After you perform a web crawl with Screaming Frog, export it from the internal tab and drop it in the Imported URL Data window. It imports this directly into the Imported URL Data tab of the Log File Analyzer and into the database.
Change the Log File Analyzer to the "Matched With URL Data" view, where the log file data is displayed next to the SEO web crawl data.
This will show you all the URLs that exist on your server but cannot be crawled. These URLs are likely orphaned and need to be addressed.
To fix orphaned pages found in your audit
At this point, you should have a list of indexable URLs on your site that don't have internal links to. What you do next depends on whether the pages have value or not.

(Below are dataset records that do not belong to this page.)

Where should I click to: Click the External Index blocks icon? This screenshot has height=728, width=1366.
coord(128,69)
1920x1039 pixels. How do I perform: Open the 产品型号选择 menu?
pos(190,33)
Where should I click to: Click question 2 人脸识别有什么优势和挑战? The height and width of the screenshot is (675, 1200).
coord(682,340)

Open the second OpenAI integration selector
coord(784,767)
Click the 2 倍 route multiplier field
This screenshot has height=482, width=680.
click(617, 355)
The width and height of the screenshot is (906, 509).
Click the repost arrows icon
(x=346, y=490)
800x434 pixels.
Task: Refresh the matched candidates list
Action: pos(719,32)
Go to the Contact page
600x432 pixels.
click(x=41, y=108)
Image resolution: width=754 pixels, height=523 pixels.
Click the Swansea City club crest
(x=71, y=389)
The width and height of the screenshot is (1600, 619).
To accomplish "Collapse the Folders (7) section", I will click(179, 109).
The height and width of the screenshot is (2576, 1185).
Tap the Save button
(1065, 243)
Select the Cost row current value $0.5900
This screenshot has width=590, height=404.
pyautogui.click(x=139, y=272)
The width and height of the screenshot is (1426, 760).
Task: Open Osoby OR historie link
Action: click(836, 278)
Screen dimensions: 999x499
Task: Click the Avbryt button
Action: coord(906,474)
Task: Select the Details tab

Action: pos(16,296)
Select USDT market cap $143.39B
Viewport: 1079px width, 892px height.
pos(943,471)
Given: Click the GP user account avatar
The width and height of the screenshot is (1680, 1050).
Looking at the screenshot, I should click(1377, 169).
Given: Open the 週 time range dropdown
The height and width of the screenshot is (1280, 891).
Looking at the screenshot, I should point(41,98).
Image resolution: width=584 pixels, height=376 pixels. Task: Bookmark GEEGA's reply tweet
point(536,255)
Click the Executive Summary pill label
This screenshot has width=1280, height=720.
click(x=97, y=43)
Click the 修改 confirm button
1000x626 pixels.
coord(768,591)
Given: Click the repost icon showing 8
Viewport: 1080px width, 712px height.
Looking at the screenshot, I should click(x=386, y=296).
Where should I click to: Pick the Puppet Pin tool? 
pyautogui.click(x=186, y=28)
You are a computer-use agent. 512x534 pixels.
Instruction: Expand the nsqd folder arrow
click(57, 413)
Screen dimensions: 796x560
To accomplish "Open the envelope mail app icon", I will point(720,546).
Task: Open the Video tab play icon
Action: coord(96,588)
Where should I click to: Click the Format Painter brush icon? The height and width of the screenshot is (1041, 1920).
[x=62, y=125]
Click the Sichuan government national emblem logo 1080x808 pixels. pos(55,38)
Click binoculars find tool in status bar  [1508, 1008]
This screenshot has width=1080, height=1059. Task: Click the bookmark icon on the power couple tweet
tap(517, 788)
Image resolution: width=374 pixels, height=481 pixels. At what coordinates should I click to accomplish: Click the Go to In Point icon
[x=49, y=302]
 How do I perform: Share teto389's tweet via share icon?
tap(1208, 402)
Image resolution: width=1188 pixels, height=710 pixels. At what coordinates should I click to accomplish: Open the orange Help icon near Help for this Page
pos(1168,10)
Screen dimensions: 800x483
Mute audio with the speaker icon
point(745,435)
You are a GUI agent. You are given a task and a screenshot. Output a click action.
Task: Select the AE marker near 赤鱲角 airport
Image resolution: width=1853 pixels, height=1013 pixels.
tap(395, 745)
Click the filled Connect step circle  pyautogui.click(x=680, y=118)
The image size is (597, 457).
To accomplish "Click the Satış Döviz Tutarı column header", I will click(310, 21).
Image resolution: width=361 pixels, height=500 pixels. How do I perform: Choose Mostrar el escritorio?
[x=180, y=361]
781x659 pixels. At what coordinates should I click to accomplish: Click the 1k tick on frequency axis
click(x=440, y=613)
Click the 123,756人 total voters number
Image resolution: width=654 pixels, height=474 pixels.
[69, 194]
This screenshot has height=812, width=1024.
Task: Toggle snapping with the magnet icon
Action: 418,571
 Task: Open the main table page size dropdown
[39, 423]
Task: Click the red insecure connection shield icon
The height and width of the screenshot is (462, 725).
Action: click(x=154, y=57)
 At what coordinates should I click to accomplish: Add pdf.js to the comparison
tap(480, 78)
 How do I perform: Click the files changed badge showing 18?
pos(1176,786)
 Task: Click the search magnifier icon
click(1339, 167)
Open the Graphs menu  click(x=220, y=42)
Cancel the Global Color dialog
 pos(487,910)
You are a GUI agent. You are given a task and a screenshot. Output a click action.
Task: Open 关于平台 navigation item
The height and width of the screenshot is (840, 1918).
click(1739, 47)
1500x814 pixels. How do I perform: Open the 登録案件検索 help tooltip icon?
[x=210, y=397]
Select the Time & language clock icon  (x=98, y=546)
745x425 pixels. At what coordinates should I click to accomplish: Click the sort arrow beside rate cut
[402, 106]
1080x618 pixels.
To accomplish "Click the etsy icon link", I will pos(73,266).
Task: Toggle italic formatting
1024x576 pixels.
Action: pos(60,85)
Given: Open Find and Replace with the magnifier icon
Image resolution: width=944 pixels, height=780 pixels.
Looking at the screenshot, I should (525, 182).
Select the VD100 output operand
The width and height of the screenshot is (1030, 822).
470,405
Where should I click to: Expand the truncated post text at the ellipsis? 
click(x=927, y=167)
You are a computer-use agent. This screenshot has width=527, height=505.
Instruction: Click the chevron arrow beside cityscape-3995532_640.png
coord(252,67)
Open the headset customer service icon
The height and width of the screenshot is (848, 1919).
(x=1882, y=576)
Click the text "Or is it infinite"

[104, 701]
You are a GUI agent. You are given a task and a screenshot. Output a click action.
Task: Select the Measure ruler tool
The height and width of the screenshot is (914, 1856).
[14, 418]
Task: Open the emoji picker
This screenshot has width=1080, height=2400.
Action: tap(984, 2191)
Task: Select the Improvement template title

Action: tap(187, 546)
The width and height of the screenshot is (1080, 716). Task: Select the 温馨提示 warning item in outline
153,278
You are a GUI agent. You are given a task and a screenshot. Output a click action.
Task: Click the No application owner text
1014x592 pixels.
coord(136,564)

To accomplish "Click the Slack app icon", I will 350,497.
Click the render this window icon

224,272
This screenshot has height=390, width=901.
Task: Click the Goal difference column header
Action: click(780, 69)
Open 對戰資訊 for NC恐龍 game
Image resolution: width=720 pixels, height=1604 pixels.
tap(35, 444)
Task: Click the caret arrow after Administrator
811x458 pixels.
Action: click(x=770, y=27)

Even if a page doesn't have internal links, it can still get some traffic when posted on social media or elsewhere. It may also be included in your sitemap, giving it some keyword rankings that would be better off elsewhere.
In any case, you have one of three options:
Delete the web page and remove it from your sitemap and domain
Take the existing content of the page and insert it on a similar page where it can serve a better purpose before removing it.
Manually add internal links that lead to the orphaned page
Before you make your decision, there are a few things you should consider:
If the page gets keyword rankings in any way, can you improve off-page SEO and bring it closer to page 1 of the search results?
Has the site received backlinks and PageRank that can be distributed elsewhere?
Does the page serve a function? What purpose does it serve within the overall architecture of your website?
Does the site have useful content that can serve your visitors? If so, add them to the most relevant page and set up a 301 redirect to the new page
How to avoid orphaned pages in the first place
The best way to deal with orphaned sites is to prevent them from arising in the first place.
Ideally, you want to keep the number of orphaned pages as low as possible by making sure that all your pages have internal links and have a place in your site's navigation. That starts with how you manage and review your outdated content.
Instead of deleting your old posts altogether, you should consolidate them with other relevant pages on your site. Make sure you set up 301 redirects from any URLs you remove from your site to other similar pages – so make sure the pages aren't stranded on your domain in isolation.
Give your orphaned pages a home on your website
Orphaned pages are among the common technical SEO issues that aren't a big deal if they're small and localized, but can really hurt your site's user experience and SEO health if ignored for too long, similar to 301 redirects and duplicate content.
Fortunately, you have many ways to identify and fix them. While this is tedious and takes some time, it reduces the burden you would otherwise have if you tried to solve all the problems at once.
A website is similar to a car or the human body. It needs constant care and attention so that it remains functional and works as intended.
In summary, you can use Google Analytics, Google Search Console, Screaming Frog's Web Crawler, and Log File Analyzer to identify your orphaned URLs. Then you have one of three options:
Delete the page and remove it from both your server and your sitemap
Add some internal links to the page, list them in your site's navigation, and optimize the page
Move all useful content to a similar page, redirect visitors to the new URL, and then delete the orphaned page.